**本文**
□ □ □ □ □ □ □

最終号は全270ページ以上のボリュームで、映画・音楽・演劇・美術・スポーツの各分野の総決算のほか、これまで同誌の表紙を飾ってきた及川正通のイラストの数々と、そのモデルとなった著名人からのコメントなどを収め、さらに付録として創刊号の復活版までつき、まさに「永久保存版」と呼ぶにふさわしい内容になっている。また、各ページの左右両端(いわゆる“柱”)に読者投稿欄である「はみだしYOUとPIA」が最初で最後の復活を果たしたのも、かつての読者にはうれしいだろうし、休刊以降、8月から年末までのエンタメ情報まで収載しているのも、いかにも律儀だ。
個人的にも、東京に住んでいた頃は「ぴあ」にはお世話になった。毎週(1990~2008年までは週刊だった)のように誌面をチェックし、ギャラリーをはしごしたり、劇場に足を運んだものである(何だか、じいさんみたいな語り口になってしまうけど)。また、友人と主催したイベントの告知を掲載してもらうという経験もした。指定の用紙に記入してファックスで編集部に送れば、どんな小さなイベントの情報でも載せてくれた「ぴあ」とはいえ、自分たちの名前が誌面に載ることで主催者としての責任感が強まったのはたしかである。そういった「ぴあ」をめぐるもろもろの体験が現在の自分のコヤシになっていると、信じたい。
■そもそも「ぴあ」は雑誌だったのか?
ここでふと思うのだが、「ぴあ」は果たして雑誌だったのだろうか? 私にはどうも、同じく70年代に創刊された「宝島」「アンアン」「ポパイ」「ビックリハウス」などといった若者向け雑誌と同じ文脈では「ぴあ」を語れないような気がするのだ。
たとえば、物の本には、「ぴあ」の特徴として次のようなことがあげられている。
《[引用者注――「ぴあ」は]月一回の発行で三年目に黒字に転じた。創刊以来の、同好会の催しまでも収載する「情報の完全網羅性」、読者に選択をゆだねる「客観性」、あらゆる情報を等価に扱う「平等性」、時刻表のような「正確性」、引きやすく選択の容易な「機能性」が受け入れられたのである》(『昭和 二万日の全記録』第15巻)

□ □ □ □ □ □ □

**データ**

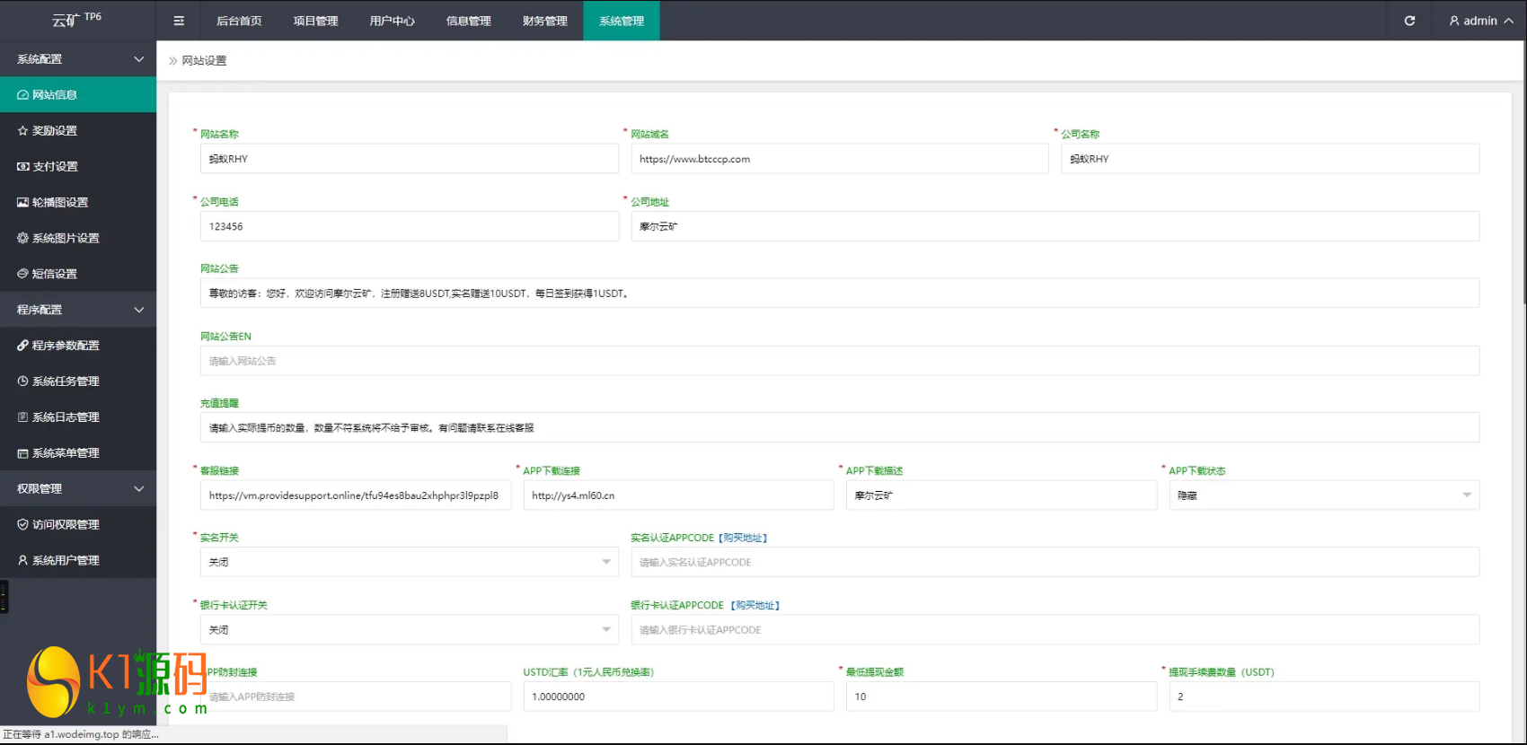Open the 银行卡认证开关 dropdown
The height and width of the screenshot is (745, 1527).
(x=409, y=629)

□ □ □ □ □ □ □

**設問**
1/ 次の(a)〜(c)の記述は、「ぴあ」に関する本文の内容と合っているか。それぞれ「はい」か「いいえ」で答え、判断の根拠となる本文の語句をそのまま引用しなさい。
(a) 最終号には、付録として創刊号の復活版がついている。
(b) 読者投稿欄「はみだしYOUとPIA」は、最終号には掲載されなかった。
(c) 「ぴあ」は、創刊から一年目で黒字に転じた。
2/ 「ぴあ」に関する本文の最後の引用に続けて、その先を書き進めなさい。

**解答例**
1/
(a) はい。「付録として創刊号の復活版までつき」
(b) いいえ。「「はみだしYOUとPIA」が最初で最後の復活を果たした」
(c) いいえ。「三年目に黒字に転じた」

2/
ここにあげられたものはほぼ、グーグルなどに代表される現在の検索エンジンと共通するものではないだろうか。そう考えると、「ぴあ」は、“70年代に登場したグーグルである”ということもできるかもしれない。
想像してみよう。いま、グーグルの社員たちが突如として1970年代前半にタイムスリップし、その時代でグーグルと同じサービスを始めるとしたら、まだインターネットというものが存在しない以上、やはり雑誌という形態をとらざるをえないのではないだろうか。
「ぴあ」については、それまで植草甚一や淀川長治のような街歩きの達人しか持ち得なかった情報を一般に開示した、といった評価がある。また、前出の本では、「ぴあ」の創刊メンバーのひとりである林和男(現・同社取締役)の回顧として、《唐十郎さんからは呼びたくない客まで来るようになったとも言われましたが、小劇団では来る客は知り合いばかりというのが大半で、多くの客が見にいける機会をつくったと考えている》という談話が紹介されていた(ちなみに劇作家・演出家として60年代以降現在も精力的に活躍する唐十郎は、「ぴあ」の最終号の132ページにコメントを寄せている)。それまで一部の人に独占されていた情報を、万人がアクセスできるようにしたという点で、「ぴあ」の創刊はその後のインターネットの登場に匹敵するインパクトをもたらしたといっても過言ではないだろう。「ぴあ」は雑誌という姿をまとった一種の情報インフラだったのだ。
「ぴあ」の創刊時のメンバー(放送局でのバイトで知り合った大学生たち)も当初からそのことに十分意識的であった。それは、創刊号の編集後記での《これまで、映画、演劇、音楽に関する専門誌・評論誌等は数多くありましたが、情報に関しては、皆一様に巻末に追いやられているのが現状です。そこで「ぴあ」は情報だけを独立させ、映画・演劇・音楽の総合ガイド誌として位置することを目指します》という宣言にも表れている。「ぴあ」の情報へのこだわりは、同時期に登場した「プレイガイドジャーナル」や「シティロード」、あるいは後発の「東京ウォーカー」や「TOKYO1週間」といったライバル各誌よりもはるかに強かったのではないか。
「ぴあ」の幹部らが1978年にヨーロッパを旅行した際、当時イギリスやフランスに普及しつつあった、コンピューターを使った情報オンラインシステムに驚愕し、帰国後すぐに検討を始めたのは当然だったといえる。このとき幹部たちが抱いた《もし、このシステムが日本にも導入されたら、『ぴあ』のような活字による情報サービスは存在意義を失い、消え去ってしまうのではないか。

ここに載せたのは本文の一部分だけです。